What to produce —
Please return everything in the book review from "The third installment" down to "far beyond London.", copied word for word.

Passage —
The third installment of this fantasy series (The Bone Season, 2013; The Mime Order, 2015) expands the reaches of the fight against Scion far beyond London.
Paige Mahoney, though only 19, serves as the Underqueen of the Mime Order. She's the leader of the Unnatural community in London, a city serving under the ever more militaristic Scion, whose government is based on ridding the streets of "enemy" clairvoyants. But Paige knows the truth about Scion's roots—that an Unnatural and immortal race called the Rephaim, who come from the Netherworld, forced Scion into existence to gain control over the growing human clairvoyant community. Scion’s hatred of clairvoyants now runs so deep that Paige is forced to consider moving her entire syndicate into hiding while she aims to stop Scion's next attack: there are rumors that Senshield, a scanner able to detect certain levels of clairvoyance, is going portable. Which means no Unnatural citizen is safe—their safe houses, their back-alley routes, are all at risk of detection. Paige’s main enemy this time around is Hildred Vance, mastermind of Scion’s military branch, ScionIDE. Vance creates terror by anticipating her opponent’s next moves, so with each step that Paige and her team take to dismantle Senshield, Vance is hovering nearby to toy with Paige’s will. Luckily, Paige is never separated for long from her Rephaite ally, Warden, as his presence is grounding. But their growing relationship, strengthened by their connection to the spirit world, takes a back seat to the constant, fast-paced action. The mesmerizing qualities of this series—insight into the different orders of clairvoyance as well as the intricately imagined details of Paige’s “dreamwalking” gift, with which she is able to enter others’ minds—fade to the background as this seven-part series climbs to its highest point of tension. Shannon’s world begins to feel more generically dystopian, but as Paige fights to locate and understand the spiritual energy powering Senshield, it is never less than captivating.

Entries on locating words and elements
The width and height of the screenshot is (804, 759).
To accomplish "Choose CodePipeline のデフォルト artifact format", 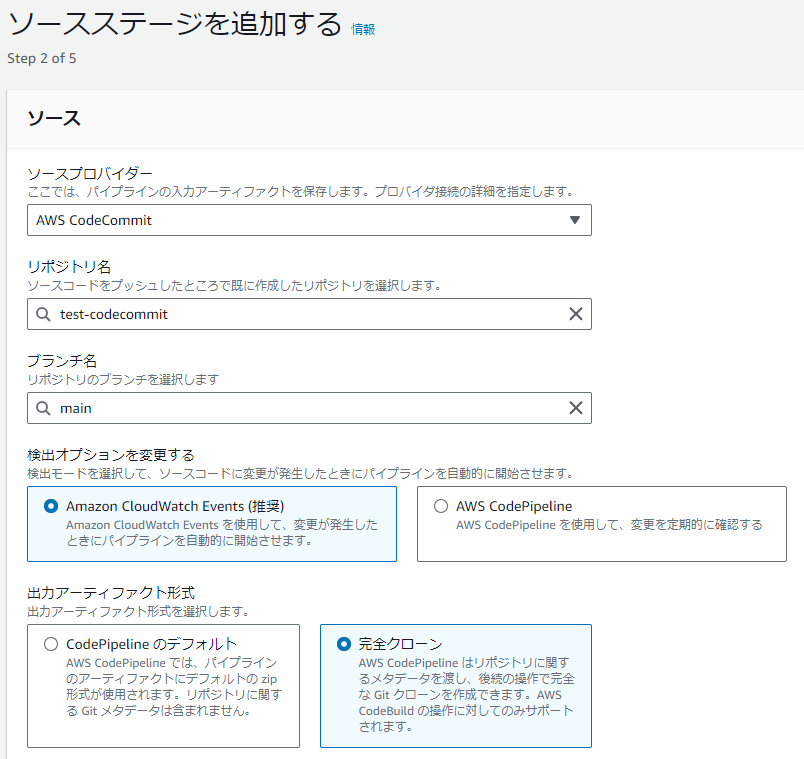I will (51, 644).
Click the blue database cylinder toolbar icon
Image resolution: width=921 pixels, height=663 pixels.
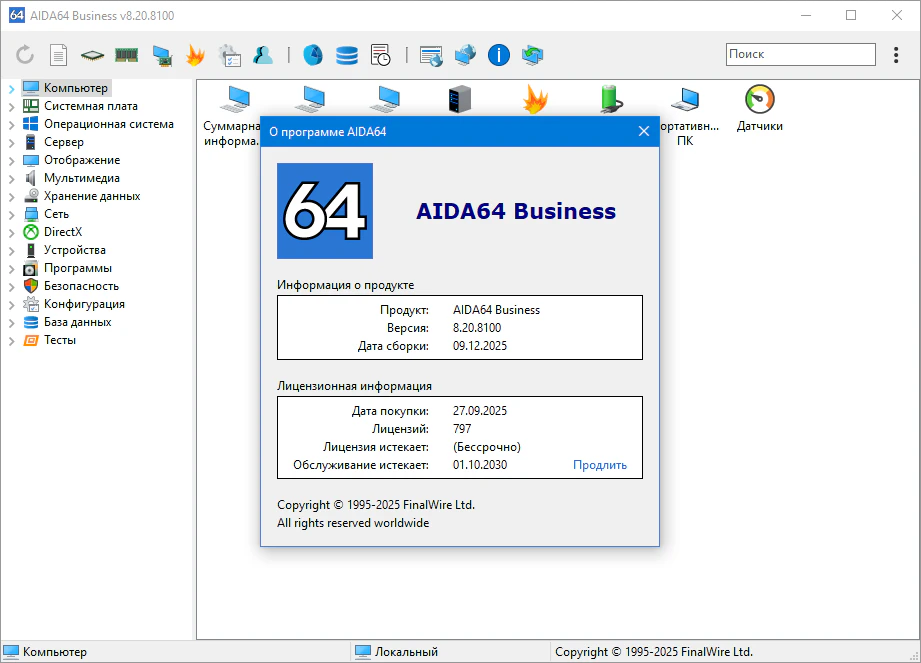tap(346, 55)
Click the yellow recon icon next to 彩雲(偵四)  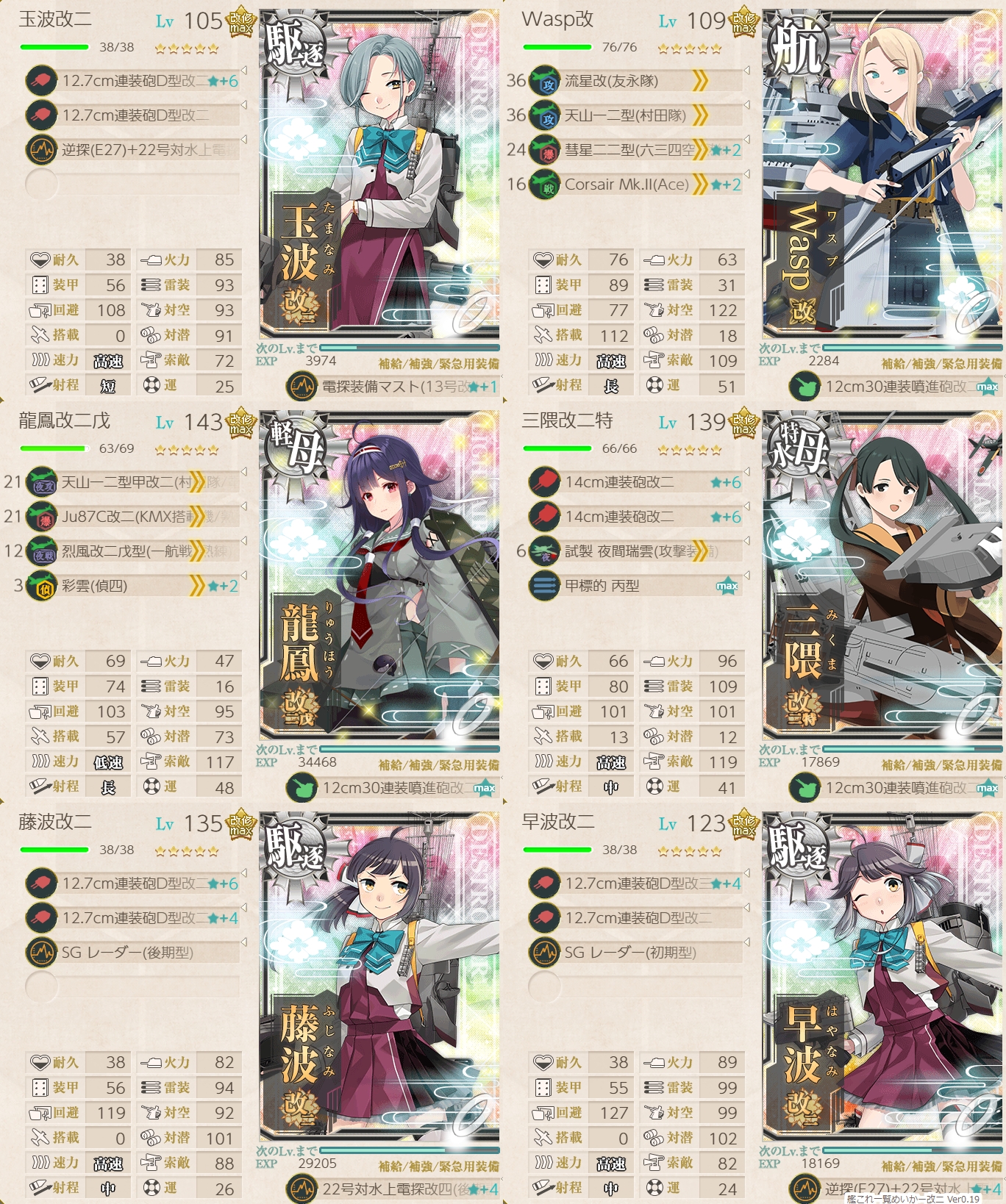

Output for this exercise —
The third installment of this fantasy series (The Bone Season, 2013; The Mime Order, 2015) expands the reaches of the fight against Scion far beyond London.